Il mondo dei fumetti si interroga sul tema della neurodivergenza in un importante incontro transatlantico. Mercoledì 20 maggio, a partire dalle ore 18:00, l’Istituto Italiano di Cultura di Montréal ospiterà la conferenza “Autismo e Asperger nel fumetto italiano e canadese. Punti di vista diversi, un mondo in comune”. L’evento, inserito nel programma del prestigioso Festival BD de Montréal, vedrà come relatore lo sceneggiatore e dottorando Pietro Saccà.

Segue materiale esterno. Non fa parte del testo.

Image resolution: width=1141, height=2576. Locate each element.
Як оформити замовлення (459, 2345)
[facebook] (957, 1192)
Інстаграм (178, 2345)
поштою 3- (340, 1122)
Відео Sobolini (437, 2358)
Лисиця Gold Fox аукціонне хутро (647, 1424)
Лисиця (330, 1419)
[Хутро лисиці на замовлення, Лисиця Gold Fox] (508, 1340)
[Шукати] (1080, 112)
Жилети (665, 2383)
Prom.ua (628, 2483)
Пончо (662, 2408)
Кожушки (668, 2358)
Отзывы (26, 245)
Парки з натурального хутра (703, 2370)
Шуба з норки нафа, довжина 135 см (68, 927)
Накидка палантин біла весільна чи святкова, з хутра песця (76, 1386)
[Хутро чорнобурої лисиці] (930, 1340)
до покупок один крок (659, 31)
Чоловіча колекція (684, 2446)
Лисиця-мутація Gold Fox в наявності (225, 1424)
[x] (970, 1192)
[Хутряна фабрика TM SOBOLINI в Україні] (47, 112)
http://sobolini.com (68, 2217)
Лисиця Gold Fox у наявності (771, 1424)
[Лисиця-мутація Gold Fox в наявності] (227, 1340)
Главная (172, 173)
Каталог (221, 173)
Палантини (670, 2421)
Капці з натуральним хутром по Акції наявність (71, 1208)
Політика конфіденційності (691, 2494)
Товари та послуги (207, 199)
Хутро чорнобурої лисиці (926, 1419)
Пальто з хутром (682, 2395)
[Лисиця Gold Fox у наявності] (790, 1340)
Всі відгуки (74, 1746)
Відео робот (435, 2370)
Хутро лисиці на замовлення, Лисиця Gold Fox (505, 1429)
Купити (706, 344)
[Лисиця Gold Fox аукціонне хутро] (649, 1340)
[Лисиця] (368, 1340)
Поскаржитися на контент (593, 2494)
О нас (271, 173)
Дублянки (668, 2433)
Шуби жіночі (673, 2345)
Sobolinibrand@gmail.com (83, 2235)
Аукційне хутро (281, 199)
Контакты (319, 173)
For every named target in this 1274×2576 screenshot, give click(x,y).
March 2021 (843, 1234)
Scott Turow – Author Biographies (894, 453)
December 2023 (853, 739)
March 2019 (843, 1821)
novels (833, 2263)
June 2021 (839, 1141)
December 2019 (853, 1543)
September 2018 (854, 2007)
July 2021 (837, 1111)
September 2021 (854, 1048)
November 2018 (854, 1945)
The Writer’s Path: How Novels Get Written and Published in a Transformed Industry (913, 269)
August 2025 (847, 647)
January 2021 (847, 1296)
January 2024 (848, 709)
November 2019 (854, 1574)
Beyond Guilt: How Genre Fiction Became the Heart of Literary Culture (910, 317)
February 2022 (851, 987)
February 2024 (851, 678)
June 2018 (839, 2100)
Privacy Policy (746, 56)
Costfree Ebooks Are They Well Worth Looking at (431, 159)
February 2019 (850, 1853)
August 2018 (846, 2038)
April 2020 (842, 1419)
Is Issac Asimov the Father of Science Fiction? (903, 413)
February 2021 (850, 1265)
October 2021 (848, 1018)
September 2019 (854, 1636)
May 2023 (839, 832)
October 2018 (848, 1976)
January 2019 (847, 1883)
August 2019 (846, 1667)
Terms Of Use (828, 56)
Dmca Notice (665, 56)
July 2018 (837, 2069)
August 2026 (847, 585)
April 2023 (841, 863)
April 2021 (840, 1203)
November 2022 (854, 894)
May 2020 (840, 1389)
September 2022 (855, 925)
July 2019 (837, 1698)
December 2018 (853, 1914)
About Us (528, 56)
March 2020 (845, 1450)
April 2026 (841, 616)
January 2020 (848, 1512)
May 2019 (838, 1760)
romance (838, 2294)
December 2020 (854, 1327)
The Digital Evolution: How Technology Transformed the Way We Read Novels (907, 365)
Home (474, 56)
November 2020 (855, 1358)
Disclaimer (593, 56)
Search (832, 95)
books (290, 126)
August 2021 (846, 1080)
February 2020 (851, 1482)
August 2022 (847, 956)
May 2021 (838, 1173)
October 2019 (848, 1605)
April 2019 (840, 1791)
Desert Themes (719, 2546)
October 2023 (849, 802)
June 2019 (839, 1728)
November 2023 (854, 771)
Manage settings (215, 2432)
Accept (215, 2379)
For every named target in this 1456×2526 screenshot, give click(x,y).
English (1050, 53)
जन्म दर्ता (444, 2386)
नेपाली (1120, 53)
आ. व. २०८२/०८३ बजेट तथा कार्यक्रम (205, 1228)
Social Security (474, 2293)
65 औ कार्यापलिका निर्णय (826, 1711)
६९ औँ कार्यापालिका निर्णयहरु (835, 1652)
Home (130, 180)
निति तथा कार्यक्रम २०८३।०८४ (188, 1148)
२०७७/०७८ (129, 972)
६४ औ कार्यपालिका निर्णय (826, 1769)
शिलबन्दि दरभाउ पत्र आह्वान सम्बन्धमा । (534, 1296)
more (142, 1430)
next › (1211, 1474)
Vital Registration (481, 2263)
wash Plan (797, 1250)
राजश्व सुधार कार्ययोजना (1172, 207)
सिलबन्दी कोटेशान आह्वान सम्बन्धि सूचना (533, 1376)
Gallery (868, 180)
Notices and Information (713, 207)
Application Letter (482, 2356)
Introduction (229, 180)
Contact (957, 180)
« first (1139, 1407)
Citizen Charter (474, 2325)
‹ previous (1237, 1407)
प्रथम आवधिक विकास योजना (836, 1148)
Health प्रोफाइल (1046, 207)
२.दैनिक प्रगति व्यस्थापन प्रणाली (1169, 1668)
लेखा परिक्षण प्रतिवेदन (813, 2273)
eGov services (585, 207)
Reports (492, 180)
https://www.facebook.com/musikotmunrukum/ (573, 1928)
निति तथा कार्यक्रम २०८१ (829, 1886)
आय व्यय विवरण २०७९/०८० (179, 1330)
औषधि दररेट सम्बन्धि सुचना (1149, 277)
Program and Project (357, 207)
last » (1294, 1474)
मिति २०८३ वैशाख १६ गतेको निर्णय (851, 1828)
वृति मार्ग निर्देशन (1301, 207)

Nonostante la crescente apertura del fumetto contemporaneo verso l’inclusività e la rappresentazione delle minoranze, le opere che affrontano la sindrome di Asperger e lo spettro autistico in modo diretto sono ancora ridotte e non sempre immuni da pregiudizi negativi. L’analisi condotta da Saccà si propone di scardinare questi cliché, dimostrando come il linguaggio immediato e accessibile del fumetto possa trasformarsi in un potente vettore di messaggi positivi e di sensibilizzazione sociale.
La ricerca al centro dell’incontro prende in esame e mette a confronto le opere e gli stili di quattro artisti italiani e canadesi. Attraverso lo studio delle loro diverse scelte narrative e visive, l’iniziativa promossa dall’IIC punta a un traguardo ambizioso: stimolare una maggiore comprensione collettiva della neurodivergenza, abbattere le barriere del pregiudizio e favorire un’integrazione reale e senza filtri delle persone autistiche all’interno della società contemporanea.